Jon Nelson · · Redmond, WA · Joined Sep 2011 · Points: 8,753
Ana Tine wrote: Thread revival! I agree with these comments. Last Friday I completely dislocated my elbow falling from the top of a problem at the gym. 1) A spotter would not have prevented the arm injury. No way they could keep me aligned as I was falling. And my head was fine. 2) A substrate to sink into may have helped, like the Ball-pit at McDonald's play area. I loved those.

Sorry to hear about your elbow, Ana. I hope it heals soon.

Similarly, I just sprained my ACL in my knee from a gym fall.
It also seems highly unlikely a spotter could have done anything about that, as it wasn't about my orientation, it was about striking the mat with one straight leg instead of two bent legs, and it was from only 3 feet up. Who in the world could be so quick as to bend my knee for me, in an unexpected pop, in a fraction of a second, as I'm falling?

Instead, I conclude that most of us need to practice our landings.

the kosak · · Unknown Hometown · Joined Mar 2016 · Points: 0

At least in my gym, where the bouldering area is 15' high, and has practically seamless 2' padding underneath, almost all of the spotting I see is on slab problems and falls into two categories..

One is an overbearing parent who doesn't allow his kid to try anything interesting under his own power, typically gives horrible beta, and blocks all surrounding problems by constantly standing there holding the kid's ass in the air.

The other is what the OP described pretty much perfectly. Mr. Hero standing there thinking he's the man and potentially copping a feel every awkward fall or two, also blocking all of the surrounding problems.
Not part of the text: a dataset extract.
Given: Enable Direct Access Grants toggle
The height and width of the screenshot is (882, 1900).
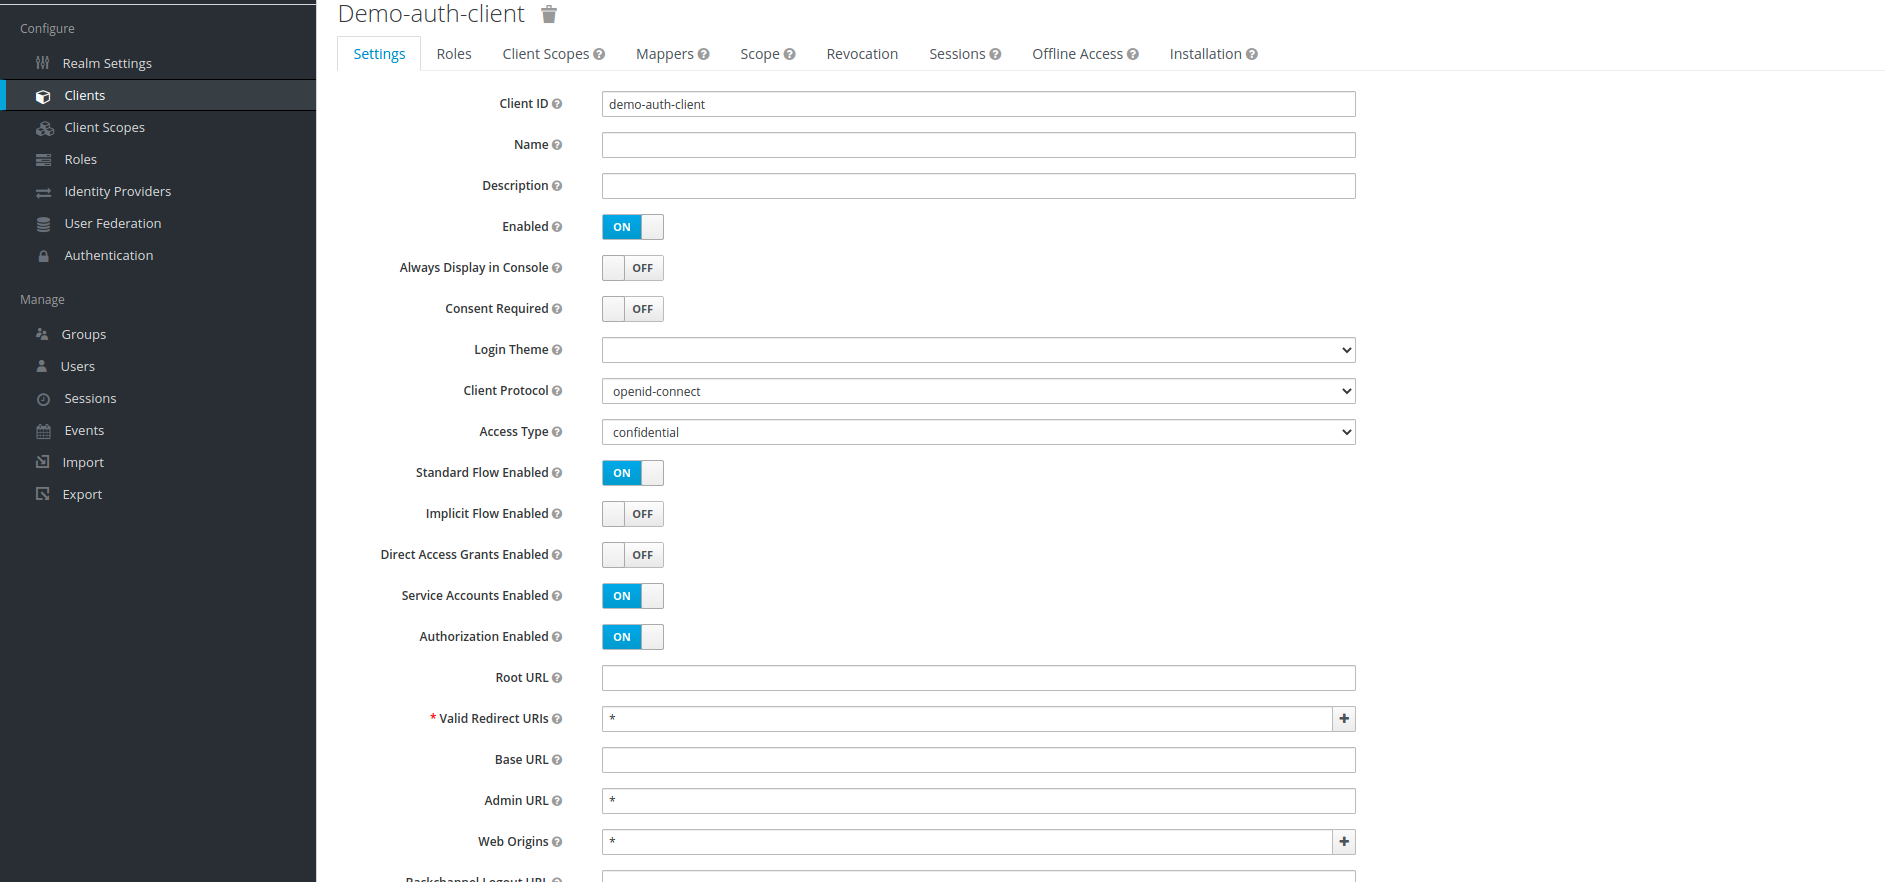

The only case when I've seen spotting and thought it's sensible is when a problem requires high heel hooks and such where the head is below the center of mass (like on a roof). I'm an engineer who designs airbags, and while forces on the legs, pelvis, and internal organs factor into how we calculate total % risk of serious injury, they're totally trumped by forces and moments to the neck, so I feel like all attention should be focused there. Whiplash from getting smacked in the back is way preferable to the momentum of your body crushing your upper spine into the ground.

On the less steep stuff, a rolled ankle or twisted knee would mean to me that I screwed up my landing, period, since the best way to avoid those injuries is to roll onto your butt/back ASAP on contact with the ground like parachutists do. I'd think a spotter keeping me vertical is only going to force me to absorb rather than redirect my momentum.

Aleks Zebastian · · Boulder, CO · Joined Jul 2014 · Points: 175
Jon Nelson wrote: ... Instead, I conclude that most of us need to practice our landings.

Climbing friend,

Yes!! You musrt for always have the slight bent knees and arms, ready to soften your fallings, and you must be able to roll like a judo master!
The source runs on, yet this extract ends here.